"... Se preocupe não, todo mundo faz ..."

        O pai dirige seu automóvel com o filho ao lado. De repente o carro entra na contramão. O menino se assusta e diz: – pai, não é proibido entrar aqui? – Tem nada não, filho, todo mundo faz isso. Só estou dando uma “roubadinha” para encurtar o caminho. Fim de semana, ele leva a família para almoçar fora. Restaurante de luxo, comida boa e cerveja bem gelada. Toma umas três, mesmo sob o protesto da esposa que diz: – “home, tu vai dirigi, olha a lei seca!”. Não dá importância, como afronta, toma mais uma, para rebater. Na hora de pagar a conta, olha o valor R$70,00. Chama o garçom e diz: “quero uma nota fiscal de R$150,00, tire como sendo almoço de negócio e em nome da empresa. – Sim, ia esquecendo, bote a data de quarta-feira”. E, arremata para todos da mesa escutar: “lá na firma todo mundo faz isso”. No caminho de casa há uma “blitz”. O guarda manda parar. Ele percebe-se logo que está embriagado, “ziguezagueando” na pista, além de todos os ocupantes do veículo não usarem o cinto de segurança. Mas o motorista, muito esperto, antes de parar, diz: – mulher, tira “deizinho” aí, ligeiro, ligeiro, que é para a gente dar a esse guarda, se não ele vai encrencar. “Se preocupem não, é normal todo mundo faz”. Parece tudo muito natural. Quem ousa contestar? Ficam todos calados. O Juninho, imagina o pai, é uma criança, portanto não vai entender nada disso.

        Porém, enquanto isso, o Juninho está pensando: “é, este meu pai é muito inteligente mesmo. Ele tem uma solução para tudo”. O tempo passa, o menino cresce, agora é adolescente ou, como chamam por aí, “aborrecente”. Momentos de contestação de valores, de socialização complicada... e, coisas estranhas começam a acontecer. Os primeiros sintomas são pedidos do filho, como, por exemplo, “Paê” preciso de grana para comprar um livro de “javanês”, somente duzentinho, exigência da Facul. O pai fica em dúvida, por nunca ter ouvido falar e, naturalmente por não conhecer a tal língua. (na verdade ela não existe). Mas, está tudo diferente mesmo, deve ser invenção destas escolas modernas e libera o dinheiro. Afinal são apenas R$200,00. Percebe também que nunca mais o filho mostrou-lhe o boletim de frequência e as notas da escola. Ah! Ele deve estar mostrando à mãe. Todavia, outro dia ficou muito preocupado, pois mesmo sem ter liberado a chave do carro, percebeu que durante a noite alguém saiu nele, já que estava sujo de barro e cheirando a bebida. Será? Será possível que o Juninho esteja fazendo isso comigo? Eu nunca agi assim com o meu pai. Meu Deus será possível? Vou perguntar à mãe dele e aproveito logo para indagar também sobre o boletim. As duas respostas o deixam perplexos e arrasados. Certamente ele estava falsificando as assinaturas deles no boletim e à noite tirou furtivamente o carro. A coitada da mãe, para não criar clima, até que tentou abafar. Mas, não foi possível... Ele fica muito triste e alega: como isso foi acontecer logo comigo? Fiz tudo por esse menino. Coloquei nas melhores escolas, dei-lhe dinheiro para comprar as melhores roupas e os melhores brinquedos, só ensinei coisas boas, ele nunca me viu roubando ou enganando ninguém... Ô meu Deus! O que vou fazer? E insiste para si mesmo. Só procurei dar bons exemplos, sempre fui um homem honesto. Que coisa horrível. Que tristeza…

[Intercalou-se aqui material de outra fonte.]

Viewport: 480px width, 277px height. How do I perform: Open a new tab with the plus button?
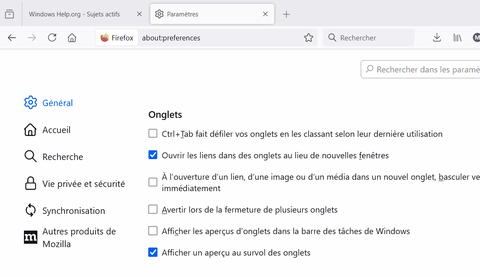(x=286, y=14)
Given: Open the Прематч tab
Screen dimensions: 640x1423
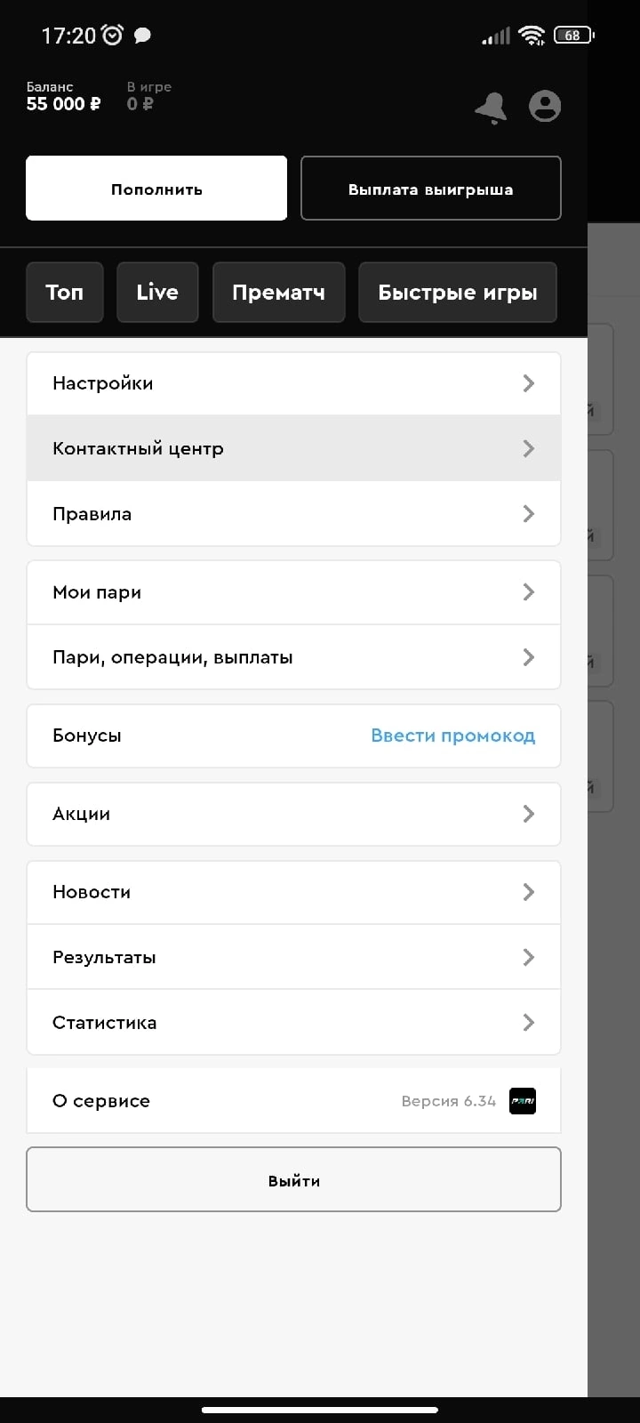Looking at the screenshot, I should 278,293.
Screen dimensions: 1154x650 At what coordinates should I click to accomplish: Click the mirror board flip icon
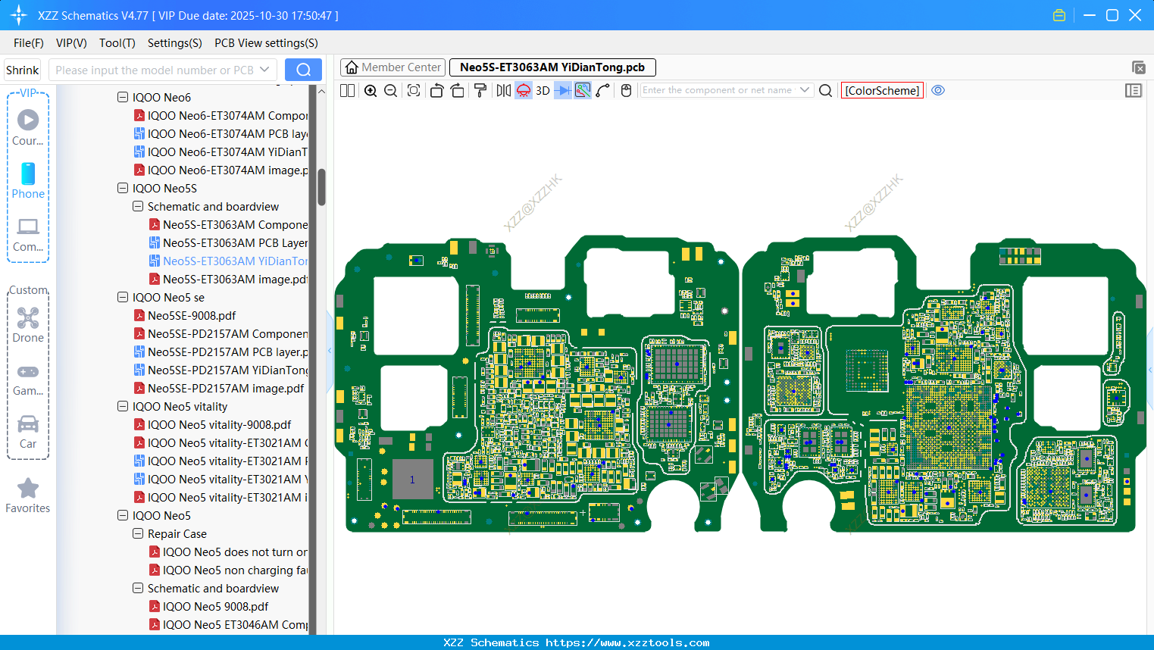[503, 91]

        É, amigo, realmente é um “problemão”, mas, “se preocupe não”, seu filho deu apenas uma “roubadinha” no seu carro para fazer um “rolé”. Isso é normal, todo mundo faz. Ah, ele bebeu? Ih! É verdade, ele também é menor e não tem habilitação... “se preocupe não” o guarda ainda é só “deizinho”. Sim, mas você não sabe de onde veio o dinheiro para a bebida, a festinha e o guarda? Sabe não? Lembra-se do livro de “javanês?”. Mas, “se preocupe não”. Todo mundo faz. Só um aviso, querido. Seu filho poderá ser um advogado, um Juiz, um comerciante ou político. É, ele pode ser um prefeito, um deputado, ou até um presidente da República, já pensou? “Se preocupe não”. Ele vai lembrar direitinho das suas lições: “roubadinha”, superfaturamento, propina. Afinal, todo mundo faz.